The Role of Coaching in Hungarian Economic Development - with Special Reference to Management Development and Internal Audit

István Kunos
University of Miskolc

Published 01-12-2021

Keywords

  • coaching,
  • coaching leadership style,
  • leadership science

Abstract

As a qualified coach (Coach Academy, Budapest), with more than a decade of practice behind, I believe that a professional coach can only be credible and successful in this field, if theory and practice are intertwined. This is confirmed from both directions. In addition to personal competencies, high-quality practice requires a serious theoretical foundation, but at the same time, high-quality education and research in the profession cannot be imagined without gaining practical experience. The two are connected, intertwined, and really develop hand in hand ... either as a general management practice or by supporting an organization’s internal control, it can increase its effectiveness. The milestones learned during the historical review, the practical application of a concept that diffuses from sport to the economy and then proved in leadership development, has now become a distinctive quality. Leaders can incorporate coaching into their daily leadership practices in different ways. The initial step and also the simplest way, is the daily use of the coaching approach and logic presented above. The questioning technique, which the manager has previously mastered, as well as the methodological repertoire of up to hundreds of tools, that the manager can “use” even during an internal audit, can be built on this. A good example is the successful series of “Coaching-type leadership”, “Complex problem solving” and “Personal competency development” courses conducted for the managers of the State Audit Office, which, based on the feedback from the participants, fulfilled the hopes for achieving the goals above.

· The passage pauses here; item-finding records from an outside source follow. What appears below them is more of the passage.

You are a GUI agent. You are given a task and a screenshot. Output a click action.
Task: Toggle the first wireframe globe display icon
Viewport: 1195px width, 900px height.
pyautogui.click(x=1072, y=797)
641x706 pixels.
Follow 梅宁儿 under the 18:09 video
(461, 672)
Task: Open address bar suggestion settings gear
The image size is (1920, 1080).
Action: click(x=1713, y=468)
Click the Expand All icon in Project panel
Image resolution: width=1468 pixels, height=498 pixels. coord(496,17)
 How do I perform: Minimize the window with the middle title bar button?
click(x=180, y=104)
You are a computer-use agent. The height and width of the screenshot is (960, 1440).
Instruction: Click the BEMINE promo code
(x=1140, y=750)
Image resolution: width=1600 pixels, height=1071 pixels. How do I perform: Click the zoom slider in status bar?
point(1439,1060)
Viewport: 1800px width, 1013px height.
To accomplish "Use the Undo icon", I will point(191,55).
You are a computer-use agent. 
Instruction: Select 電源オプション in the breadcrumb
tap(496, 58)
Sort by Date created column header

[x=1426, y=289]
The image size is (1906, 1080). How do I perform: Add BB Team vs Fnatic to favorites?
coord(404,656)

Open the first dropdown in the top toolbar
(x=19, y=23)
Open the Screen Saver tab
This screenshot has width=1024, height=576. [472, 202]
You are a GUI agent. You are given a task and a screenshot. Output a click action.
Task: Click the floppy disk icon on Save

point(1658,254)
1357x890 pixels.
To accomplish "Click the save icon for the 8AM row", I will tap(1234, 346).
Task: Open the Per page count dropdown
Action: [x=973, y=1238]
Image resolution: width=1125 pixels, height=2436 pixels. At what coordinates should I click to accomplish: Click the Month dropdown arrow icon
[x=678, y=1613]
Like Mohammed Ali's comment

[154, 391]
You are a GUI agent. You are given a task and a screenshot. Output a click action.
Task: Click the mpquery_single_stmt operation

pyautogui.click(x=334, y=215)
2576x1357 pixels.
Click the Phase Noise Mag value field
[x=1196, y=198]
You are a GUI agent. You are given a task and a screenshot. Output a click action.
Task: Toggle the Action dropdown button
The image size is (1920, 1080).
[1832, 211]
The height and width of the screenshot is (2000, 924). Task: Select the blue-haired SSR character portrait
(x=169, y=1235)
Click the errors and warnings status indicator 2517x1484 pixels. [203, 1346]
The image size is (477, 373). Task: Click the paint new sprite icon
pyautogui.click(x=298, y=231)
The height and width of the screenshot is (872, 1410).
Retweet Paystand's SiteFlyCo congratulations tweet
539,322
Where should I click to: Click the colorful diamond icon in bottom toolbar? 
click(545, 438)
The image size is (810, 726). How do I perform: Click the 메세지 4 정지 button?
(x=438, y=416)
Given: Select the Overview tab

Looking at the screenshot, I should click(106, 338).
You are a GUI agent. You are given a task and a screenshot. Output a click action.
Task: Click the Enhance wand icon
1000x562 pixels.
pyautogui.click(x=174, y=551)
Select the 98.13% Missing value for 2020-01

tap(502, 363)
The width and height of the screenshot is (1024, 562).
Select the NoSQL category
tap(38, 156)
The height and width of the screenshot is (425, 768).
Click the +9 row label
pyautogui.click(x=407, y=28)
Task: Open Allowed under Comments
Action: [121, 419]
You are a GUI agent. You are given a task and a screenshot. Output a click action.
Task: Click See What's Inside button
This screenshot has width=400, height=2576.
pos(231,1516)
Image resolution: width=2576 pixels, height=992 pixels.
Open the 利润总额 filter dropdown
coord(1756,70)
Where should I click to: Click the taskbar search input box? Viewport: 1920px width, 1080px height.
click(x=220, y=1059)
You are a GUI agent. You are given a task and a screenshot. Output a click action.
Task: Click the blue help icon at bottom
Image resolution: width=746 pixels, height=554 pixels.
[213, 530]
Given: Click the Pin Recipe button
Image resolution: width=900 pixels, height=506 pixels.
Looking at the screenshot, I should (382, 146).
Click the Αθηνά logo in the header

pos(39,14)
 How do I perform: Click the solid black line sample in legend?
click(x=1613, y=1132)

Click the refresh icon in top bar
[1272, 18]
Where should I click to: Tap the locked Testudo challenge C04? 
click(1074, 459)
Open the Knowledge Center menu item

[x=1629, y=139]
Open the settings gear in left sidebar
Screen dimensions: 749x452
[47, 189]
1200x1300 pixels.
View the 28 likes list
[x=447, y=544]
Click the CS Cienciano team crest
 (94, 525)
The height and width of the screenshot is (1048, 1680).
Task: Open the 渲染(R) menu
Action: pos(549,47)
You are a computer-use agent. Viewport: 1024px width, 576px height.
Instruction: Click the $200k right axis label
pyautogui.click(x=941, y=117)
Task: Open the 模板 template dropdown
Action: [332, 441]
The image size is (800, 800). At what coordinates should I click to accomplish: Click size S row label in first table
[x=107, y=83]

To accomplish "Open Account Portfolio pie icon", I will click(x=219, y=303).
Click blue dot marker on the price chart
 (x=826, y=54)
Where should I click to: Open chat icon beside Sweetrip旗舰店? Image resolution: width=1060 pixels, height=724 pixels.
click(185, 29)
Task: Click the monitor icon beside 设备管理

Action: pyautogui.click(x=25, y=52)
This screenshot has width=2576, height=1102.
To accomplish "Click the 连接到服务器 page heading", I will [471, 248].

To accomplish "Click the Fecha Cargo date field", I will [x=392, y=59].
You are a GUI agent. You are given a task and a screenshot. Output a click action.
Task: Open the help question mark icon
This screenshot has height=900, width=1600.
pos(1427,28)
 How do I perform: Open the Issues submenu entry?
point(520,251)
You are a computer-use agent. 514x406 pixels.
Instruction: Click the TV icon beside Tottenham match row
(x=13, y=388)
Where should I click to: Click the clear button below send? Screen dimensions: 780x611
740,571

All of these leadership efforts, which are being put into practice and are becoming more widespread, are hopefully becoming 'good practice' and can evolve over time into ambitions that support the economy as a whole.
Coaching is an effective system of ideas with serious historical roots. In my article, I wanted to point out how coaching and the methodological repertoire developed for it, as well as the practical implementation that is integral to them, can serve the worthy goal of the individual but even society as a whole, for the benefit of humanity in a broader sense.